Normally discarded items such as old window frames, packing skids, photo frames and old dresser drawers make unique beds for vertical gardens. Pack the soil into the frame and use chicken wire or sturdy mesh to hold the dirt in place, and prop vertically and plant your seeds or already cultivated plants spaced throughout the framework. The plants will naturally seek the light. You can prop two or more frames together. Angle them and they will provide their own support for standing.
Hang burlap pouches along fencing, fill each with soil and plant your seeds for a living wall. Burlap pouches can also be hung on the side of a building like a barn, shed or garage for a wonderful and functional display. Prop a trellis into a large container for vine-growing vegetables or flowers; the vines will grow up and wind themselves around the trellis. Build a three-to-four-pole open tepee for plants that can grow upwards and will need the support. Nail empty and clean containers, such as soda bottles, coffee cans and milk cartons, to a large wooden panel. Fill each with soil (allow holes for drainage and openings large enough for plants to grow out of) and plant your seeds.

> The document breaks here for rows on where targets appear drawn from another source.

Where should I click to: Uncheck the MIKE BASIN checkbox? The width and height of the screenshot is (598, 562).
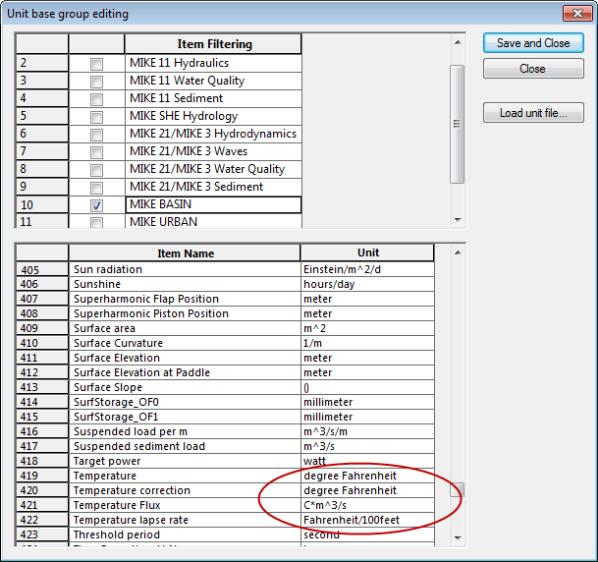96,205
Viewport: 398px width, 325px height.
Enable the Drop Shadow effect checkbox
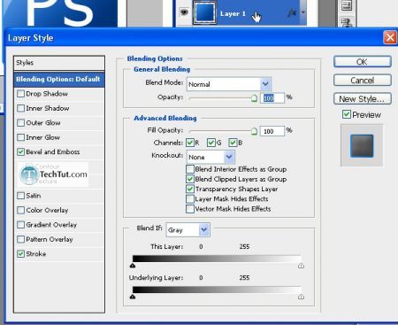(x=20, y=94)
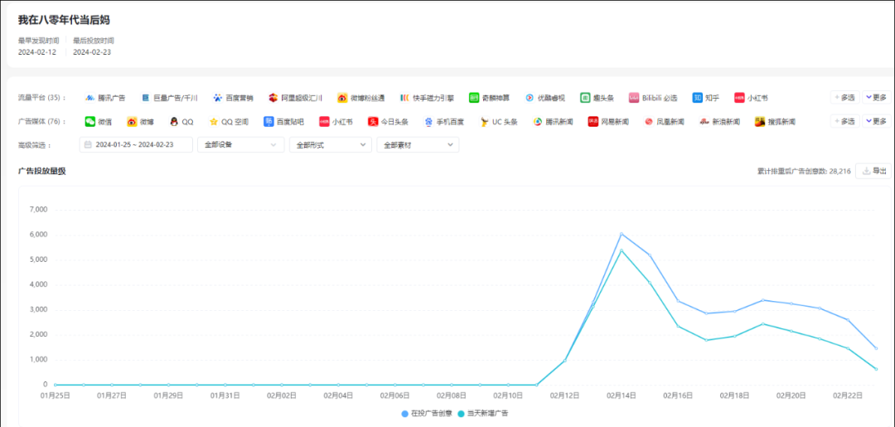Open the 全部素材 dropdown
The image size is (895, 427).
pos(418,145)
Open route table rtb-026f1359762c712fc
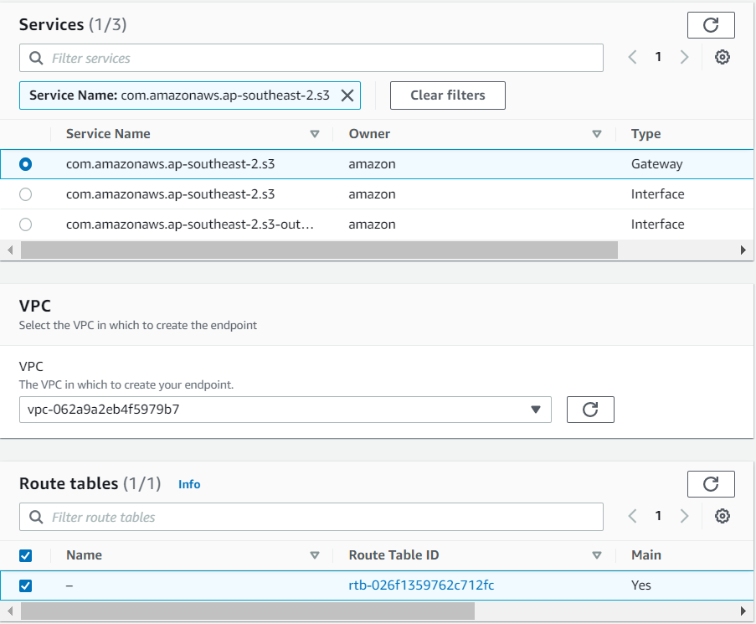 click(421, 585)
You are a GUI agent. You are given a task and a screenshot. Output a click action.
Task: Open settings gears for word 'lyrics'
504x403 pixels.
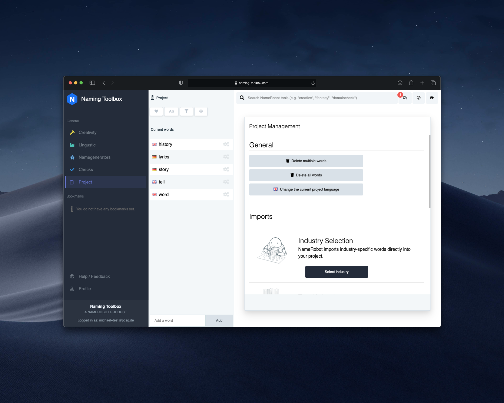[x=226, y=157]
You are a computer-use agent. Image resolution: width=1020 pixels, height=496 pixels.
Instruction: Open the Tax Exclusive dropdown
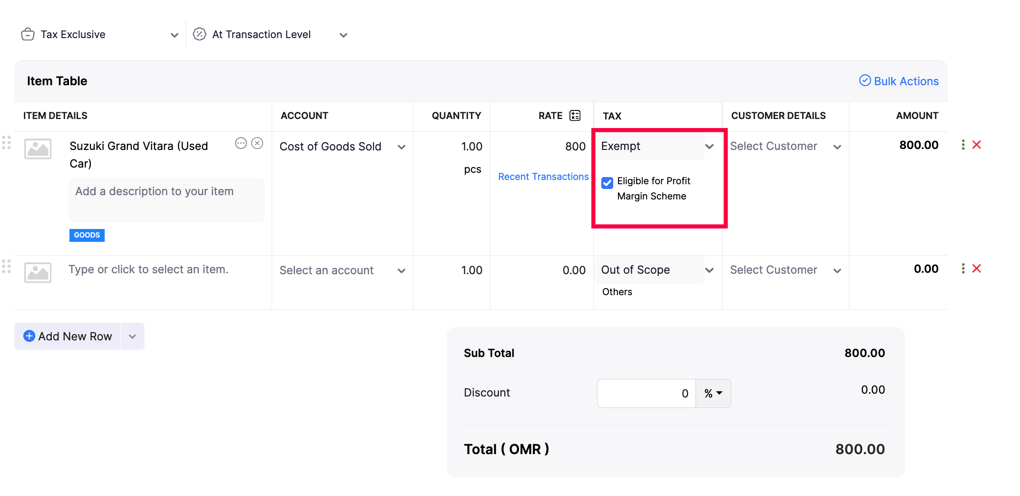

Stack varying sizes of filled planters (smallest on top) and plant seeds in the exposed soil. If you plan to grow larger produce, start with large containers for the bottom of the pyramid. Use an old barrel with several layers of holes drilled around it. Fill the barrel with fresh clean soil and plant your seeds inside the holes. You can also use a tightly wound column of chicken wire filled with dirt for a similar effect (use a heavy wooden stake to add support to the structure).
Shoe bags, spice racks, and mail sorters make ideal herb gardens in your kitchen. Line open containers with burlap before filling each with soil and planting seeds. Set these by a window for sunlight and water the plants using a small watering can with a long spout.